During the last few weeks of Winter Term, I aided in facilitating a discussion on campus as a representative of the Mentors in Violence Prevention (MVP) program, which is a discussion-based program offered on Saturdays to current Lowers that touches on topics of activism, leadership and also focuses on bystander training. In a discussion regarding being an active bystander, one of the students in the group mentioned catcalling and questioned when it would not be a good idea to confront someone or a group of people who have objectified or discriminated against another person.

If you’re walking down the street and a group of men walking by whistle at someone you do not know, is it your ethical duty to stand up for that person? Confronting a perpetrator in a situation like this is more likely to make the situation worse than better, and by stopping them and taking time to explain their wrongdoing to them, it is possible for the situation to spiral into something much worse. As Rao wrote in her article, confrontation does not have to be head-on but can take the form of talking to a specific person later, texting them, and sending them articles containing information that explains why they are in the wrong. In other words, there are more tactful ways to address these issues.

This is not to say, however, that confrontation is never necessary. I believe that it is crucial to step in and be an active bystander when you think that victims of discriminatory language or other harmful acts will benefit from intervention. One should only be an active bystander, however, when it will undoubtedly make the situation better. It takes courage to stand up to one or multiple instigators, but it is imperative that you only choose to take action when you’re intervening will have no negative implications on the person you are trying to protect, especially when that person is yourself.

There are many situations where we find ourselves stumped, contemplating whether we should step in and take action, or if we should simply leave the matter alone. We often think that it is our duty to intervene when we hear something we think to be wrong. Usually, we have been taught that sticking up for what we believe in is always the right thing to do, no matter the situation. Though even with this idea indoctrinated into our minds from a young age, we still hesitate to confront the wrongdoer. It is important to make sure that our intervention does not endanger ourselves or others, but it is not okay to stay silent when you come to the conclusion that taking action can make a positive difference. If you stay silent just because you feel uncomfortable, you are simply perpetuating the situation and deeming it “okay.”

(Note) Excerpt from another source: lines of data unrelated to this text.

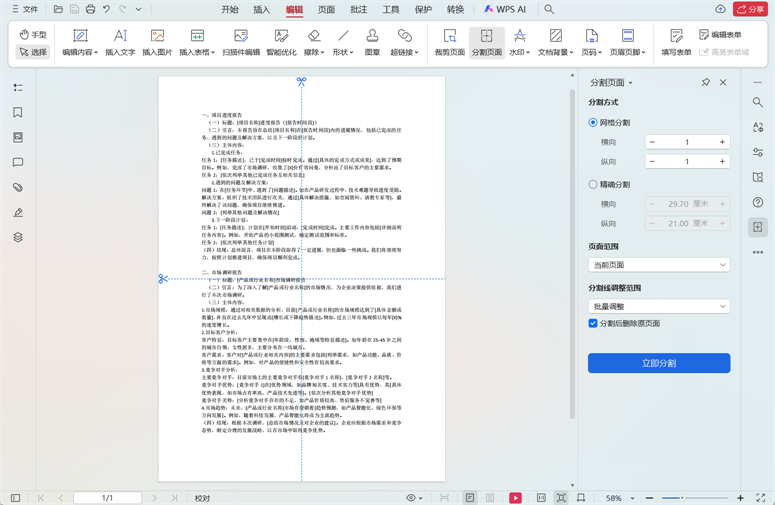Open the bookmark panel in left sidebar
Viewport: 775px width, 505px height.
tap(18, 113)
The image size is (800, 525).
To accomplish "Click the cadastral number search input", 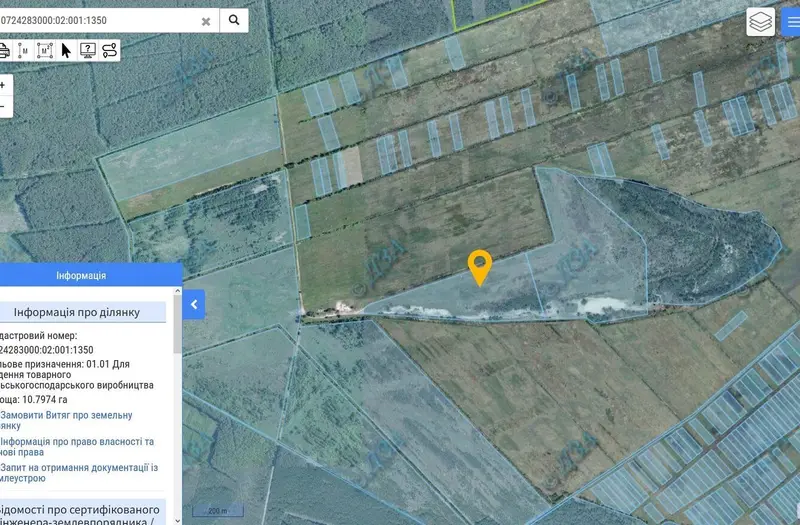I will [x=97, y=20].
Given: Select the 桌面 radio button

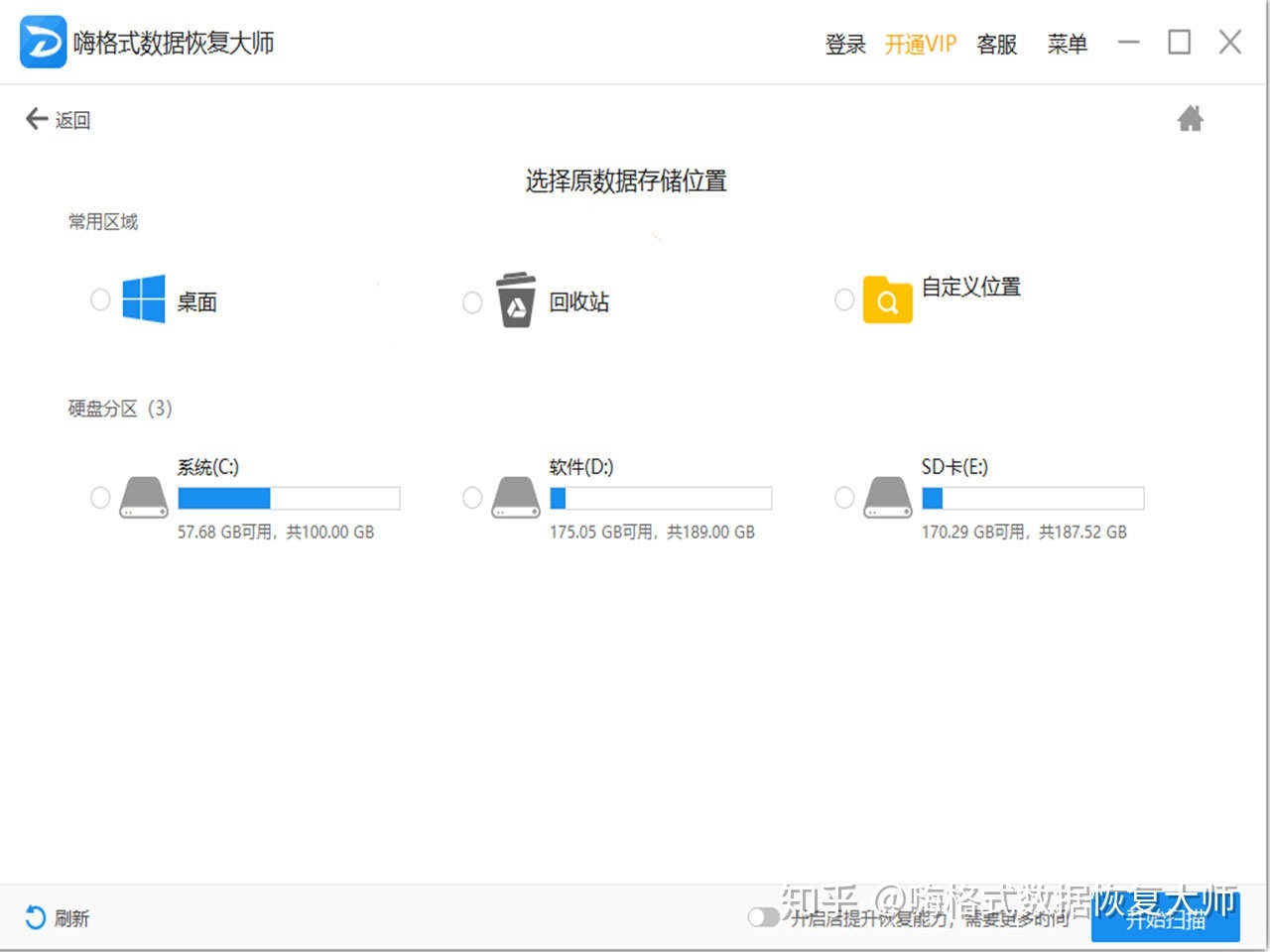Looking at the screenshot, I should tap(99, 299).
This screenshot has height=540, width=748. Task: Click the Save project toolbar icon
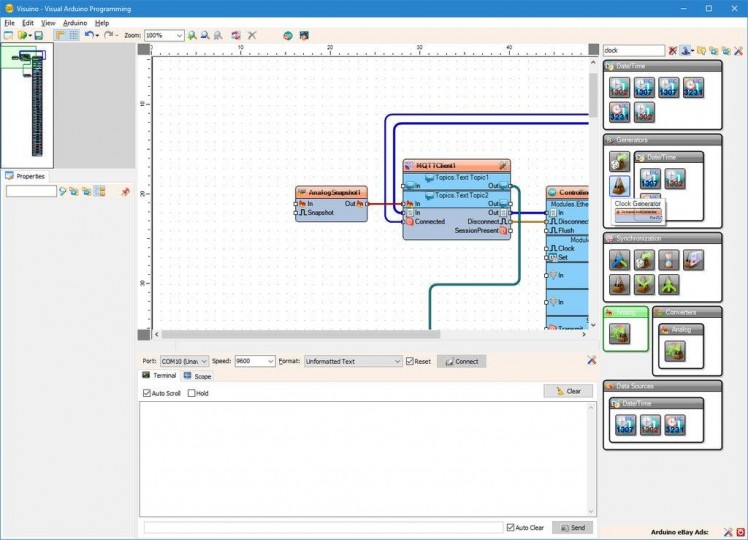click(39, 35)
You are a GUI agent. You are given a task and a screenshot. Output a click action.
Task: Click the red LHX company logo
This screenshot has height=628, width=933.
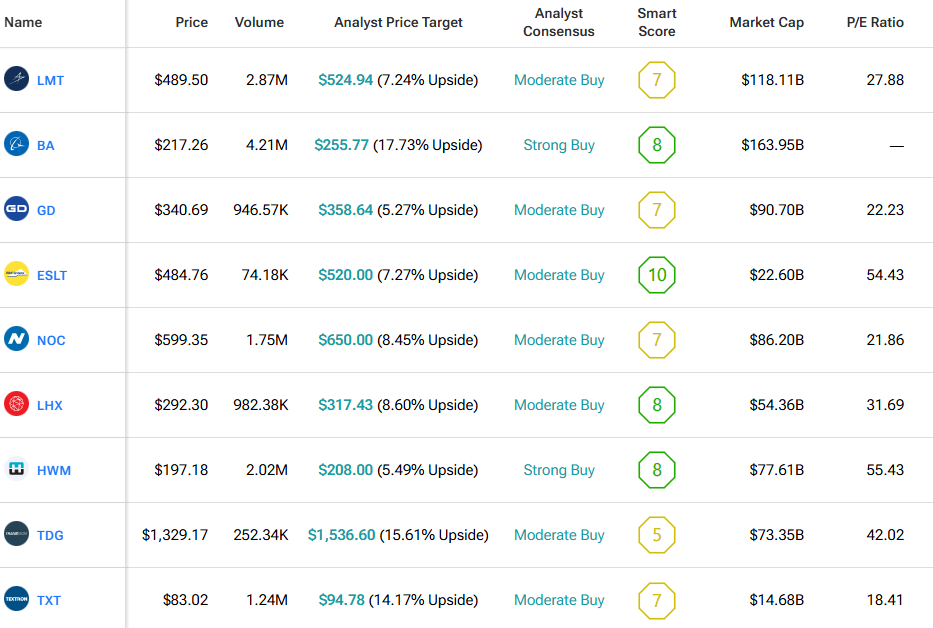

It does not always make you courageous when you confront people, and, depending on the situation, it does not make you cowardly or weak if you keep your distance and mind your own business. It is important, however, that students use their best judgement to choose when they should or should not take action. I implore students to remain mindful of the effects of their interferences in conversations, while also remembering that their voice is capable of making a difference when appropriate.

Caroline Gihlstorf is a New Lower from Chapel Hill, N.C.